--- Input material Enclosed Below ---

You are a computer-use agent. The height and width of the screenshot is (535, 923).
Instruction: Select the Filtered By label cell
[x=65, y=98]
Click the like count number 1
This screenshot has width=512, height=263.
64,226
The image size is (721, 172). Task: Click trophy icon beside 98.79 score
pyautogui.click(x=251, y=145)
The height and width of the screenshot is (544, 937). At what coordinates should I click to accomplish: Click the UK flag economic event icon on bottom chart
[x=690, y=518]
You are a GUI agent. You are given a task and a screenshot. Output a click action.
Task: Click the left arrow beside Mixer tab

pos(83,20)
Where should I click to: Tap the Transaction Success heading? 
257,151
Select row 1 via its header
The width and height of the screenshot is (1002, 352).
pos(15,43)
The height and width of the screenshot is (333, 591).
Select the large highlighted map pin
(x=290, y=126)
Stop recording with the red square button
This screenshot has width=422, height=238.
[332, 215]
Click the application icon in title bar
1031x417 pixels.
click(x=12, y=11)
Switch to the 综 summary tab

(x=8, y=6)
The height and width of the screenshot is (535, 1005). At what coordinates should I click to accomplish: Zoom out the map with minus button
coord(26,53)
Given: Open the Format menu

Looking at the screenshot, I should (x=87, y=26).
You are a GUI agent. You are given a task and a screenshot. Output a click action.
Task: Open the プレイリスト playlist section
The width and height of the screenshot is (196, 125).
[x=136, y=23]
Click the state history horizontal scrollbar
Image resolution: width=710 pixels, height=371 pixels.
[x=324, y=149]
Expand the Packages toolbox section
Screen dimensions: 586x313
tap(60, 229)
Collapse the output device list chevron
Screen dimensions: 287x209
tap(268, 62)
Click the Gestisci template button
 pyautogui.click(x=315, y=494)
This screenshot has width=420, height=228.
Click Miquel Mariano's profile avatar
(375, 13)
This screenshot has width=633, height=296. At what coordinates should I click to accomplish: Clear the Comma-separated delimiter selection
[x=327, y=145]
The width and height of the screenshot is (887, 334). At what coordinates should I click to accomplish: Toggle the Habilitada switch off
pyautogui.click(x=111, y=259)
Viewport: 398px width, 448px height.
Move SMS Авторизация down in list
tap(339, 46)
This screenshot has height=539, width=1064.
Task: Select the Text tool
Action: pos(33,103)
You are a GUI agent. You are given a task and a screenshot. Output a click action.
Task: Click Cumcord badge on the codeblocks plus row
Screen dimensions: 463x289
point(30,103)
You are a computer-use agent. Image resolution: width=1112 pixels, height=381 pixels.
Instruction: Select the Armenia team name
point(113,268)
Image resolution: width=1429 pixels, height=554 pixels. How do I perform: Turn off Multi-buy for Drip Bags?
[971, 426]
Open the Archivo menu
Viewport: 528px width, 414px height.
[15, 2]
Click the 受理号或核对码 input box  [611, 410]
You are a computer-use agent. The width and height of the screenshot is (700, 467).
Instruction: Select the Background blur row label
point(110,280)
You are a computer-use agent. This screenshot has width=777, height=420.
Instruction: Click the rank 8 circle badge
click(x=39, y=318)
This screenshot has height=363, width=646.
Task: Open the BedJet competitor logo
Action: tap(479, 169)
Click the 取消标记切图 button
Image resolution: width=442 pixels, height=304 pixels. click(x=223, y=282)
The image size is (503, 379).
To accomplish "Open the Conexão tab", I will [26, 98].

--- End of Enclosed Input material ---

Return a faithful copy of all the records above.

Response to this exercise
You are a computer-use agent. The height and width of the screenshot is (535, 923).
Instruction: Select the Filtered By label cell
[x=65, y=98]
Click the like count number 1
This screenshot has width=512, height=263.
64,226
The image size is (721, 172). Task: Click trophy icon beside 98.79 score
pyautogui.click(x=251, y=145)
The height and width of the screenshot is (544, 937). At what coordinates should I click to accomplish: Click the UK flag economic event icon on bottom chart
[x=690, y=518]
You are a GUI agent. You are given a task and a screenshot. Output a click action.
Task: Click the left arrow beside Mixer tab

pos(83,20)
Where should I click to: Tap the Transaction Success heading? 
257,151
Select row 1 via its header
The width and height of the screenshot is (1002, 352).
pos(15,43)
The height and width of the screenshot is (333, 591).
Select the large highlighted map pin
(x=290, y=126)
Stop recording with the red square button
This screenshot has width=422, height=238.
[332, 215]
Click the application icon in title bar
1031x417 pixels.
click(x=12, y=11)
Switch to the 综 summary tab

(x=8, y=6)
The height and width of the screenshot is (535, 1005). At what coordinates should I click to accomplish: Zoom out the map with minus button
coord(26,53)
Given: Open the Format menu

Looking at the screenshot, I should (x=87, y=26).
You are a GUI agent. You are given a task and a screenshot. Output a click action.
Task: Open the プレイリスト playlist section
The width and height of the screenshot is (196, 125).
[x=136, y=23]
Click the state history horizontal scrollbar
Image resolution: width=710 pixels, height=371 pixels.
[x=324, y=149]
Expand the Packages toolbox section
Screen dimensions: 586x313
tap(60, 229)
Collapse the output device list chevron
Screen dimensions: 287x209
tap(268, 62)
Click the Gestisci template button
 pyautogui.click(x=315, y=494)
This screenshot has width=420, height=228.
Click Miquel Mariano's profile avatar
(375, 13)
This screenshot has width=633, height=296. At what coordinates should I click to accomplish: Clear the Comma-separated delimiter selection
[x=327, y=145]
The width and height of the screenshot is (887, 334). At what coordinates should I click to accomplish: Toggle the Habilitada switch off
pyautogui.click(x=111, y=259)
Viewport: 398px width, 448px height.
Move SMS Авторизация down in list
tap(339, 46)
This screenshot has height=539, width=1064.
Task: Select the Text tool
Action: pos(33,103)
You are a GUI agent. You are given a task and a screenshot. Output a click action.
Task: Click Cumcord badge on the codeblocks plus row
Screen dimensions: 463x289
point(30,103)
You are a computer-use agent. Image resolution: width=1112 pixels, height=381 pixels.
Instruction: Select the Armenia team name
point(113,268)
Image resolution: width=1429 pixels, height=554 pixels. How do I perform: Turn off Multi-buy for Drip Bags?
[971, 426]
Open the Archivo menu
Viewport: 528px width, 414px height.
[15, 2]
Click the 受理号或核对码 input box  [611, 410]
You are a computer-use agent. The width and height of the screenshot is (700, 467).
Instruction: Select the Background blur row label
point(110,280)
You are a computer-use agent. This screenshot has width=777, height=420.
Instruction: Click the rank 8 circle badge
click(x=39, y=318)
This screenshot has height=363, width=646.
Task: Open the BedJet competitor logo
Action: tap(479, 169)
Click the 取消标记切图 button
Image resolution: width=442 pixels, height=304 pixels. click(x=223, y=282)
The image size is (503, 379).
To accomplish "Open the Conexão tab", I will [26, 98].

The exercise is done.